Propeller-wing whirl flutter

Abstract

Electrification of aviation is driving new aircraft configurations consisting in slender, lighter wings with several propellers spread across the wing span, including the wing tips. Thinner wings with high aspect ratios tend to be more flexible, and thus, more susceptible to wing flutter, a dynamic aeroelastic instability characterised by diverging oscillatory motions of the wing. As propellers are flexibly attached to the wing, another aeroelastic instability, called precession or whirl flutter, can occur. The nature of this phenomena lies in the additional forces and moments created by rotating blades as the propeller hub describes a “whirling” motion about the static thrust axis due to gyroscopic effects. These dynamic instabilities can happen independently or coupled together causing severe structural damage on the aircraft and when occurred during flight, lead to fatal accidents. Hence, it becomes essential to analyse any new propeller-driven aircraft configuration regarding wing flutter and whirl flutter. A mathematical model has been derived to analyse the dynamic behaviour of a flexible cantilever wing with flexibly attached tractor propeller/s: the wing structural model is a linear dynamic Euler-Bernoulli beam model, the wing aerodynamic model is represented by a combination of strip theory and two-dimensional Theodorsen's unsteady aerodynamic theory, and the propeller aerodynamic model is defined by Houbolt-Reed propeller aerodynamic derivatives.

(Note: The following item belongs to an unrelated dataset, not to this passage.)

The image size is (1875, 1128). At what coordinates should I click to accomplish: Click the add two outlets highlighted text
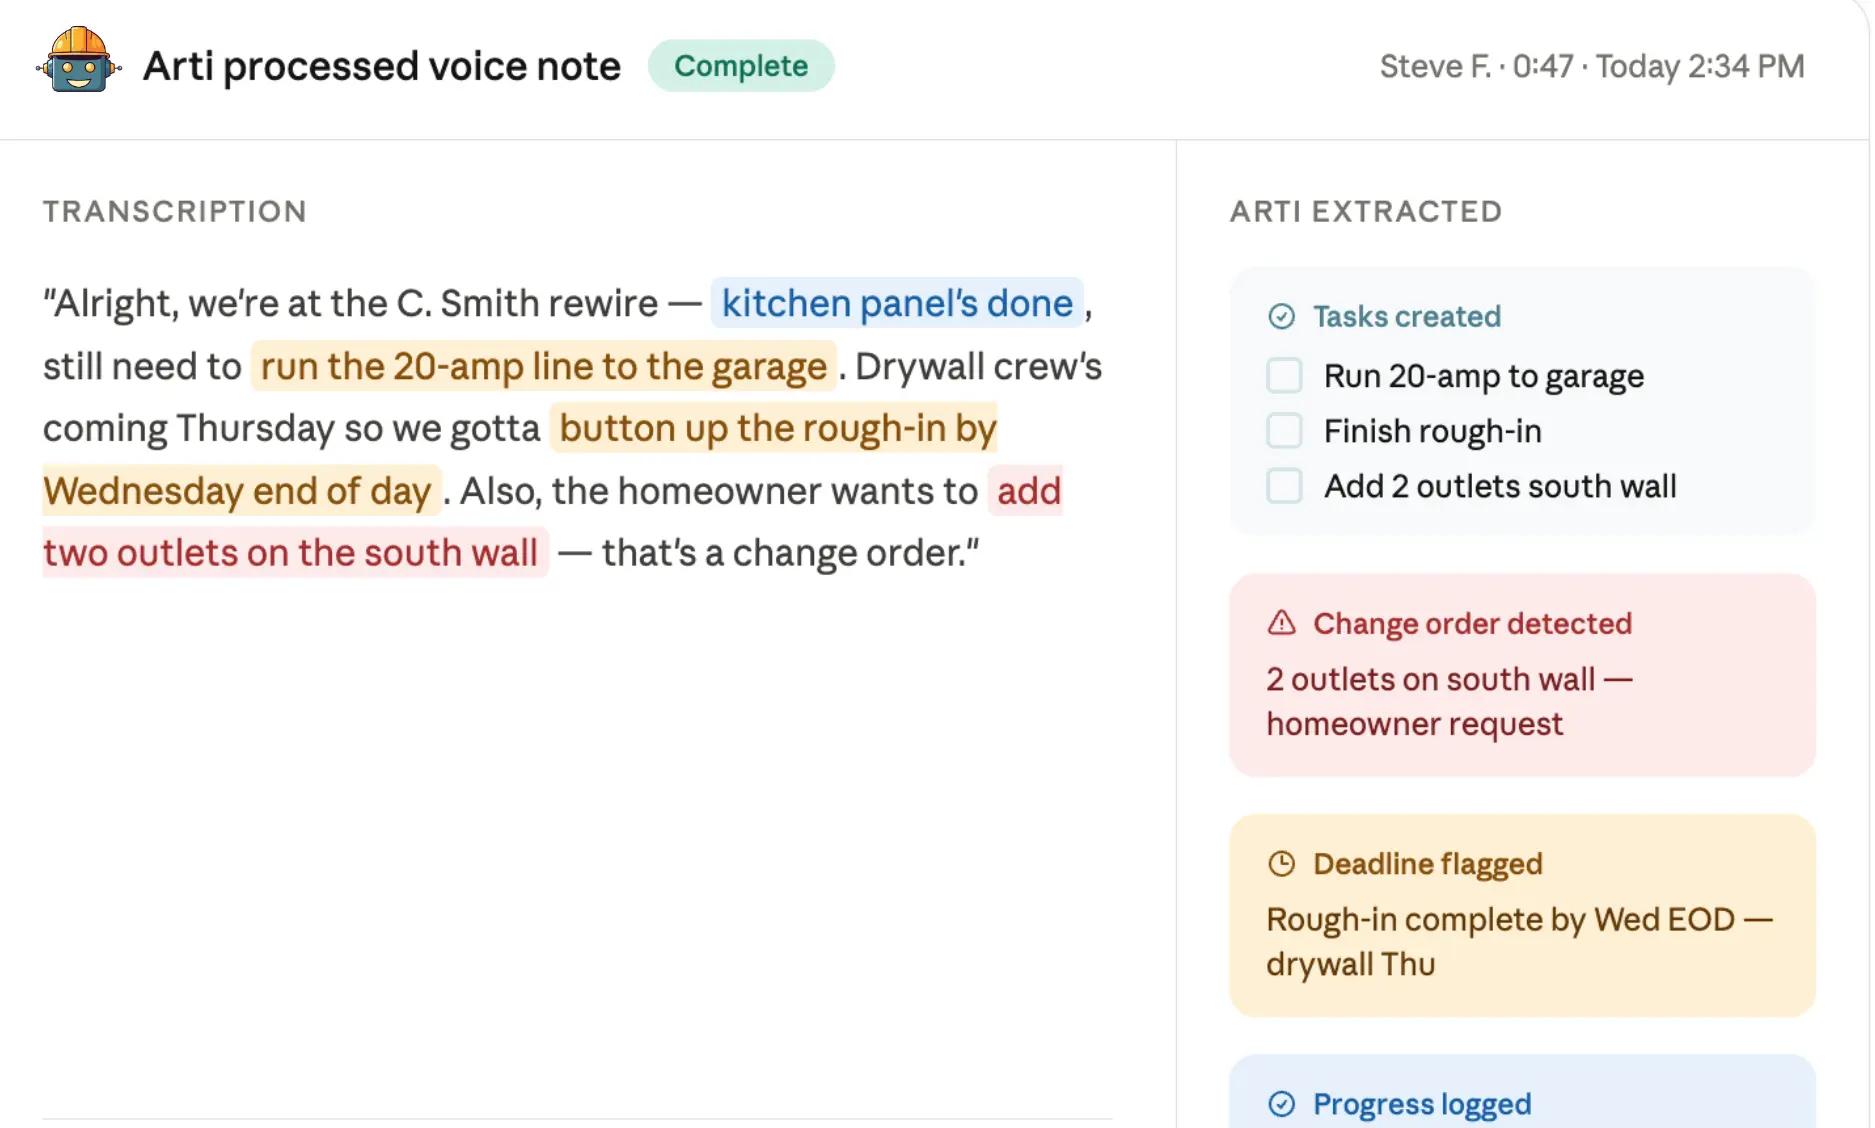point(290,552)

The aeroelastic behaviour of a wing with flexibly mounted propeller/s may be very different from that of a wing with rigidly mounted propeller/s. Reasons lie in the interaction between the additional whirl modes and the wing modes due to gyroscopic coupling. Whereas propeller and wing aerodynamics may drive the (coupled) backward whirl mode unstable, wing aerodynamics alone may drive the (coupled) forward whirl mode unstable.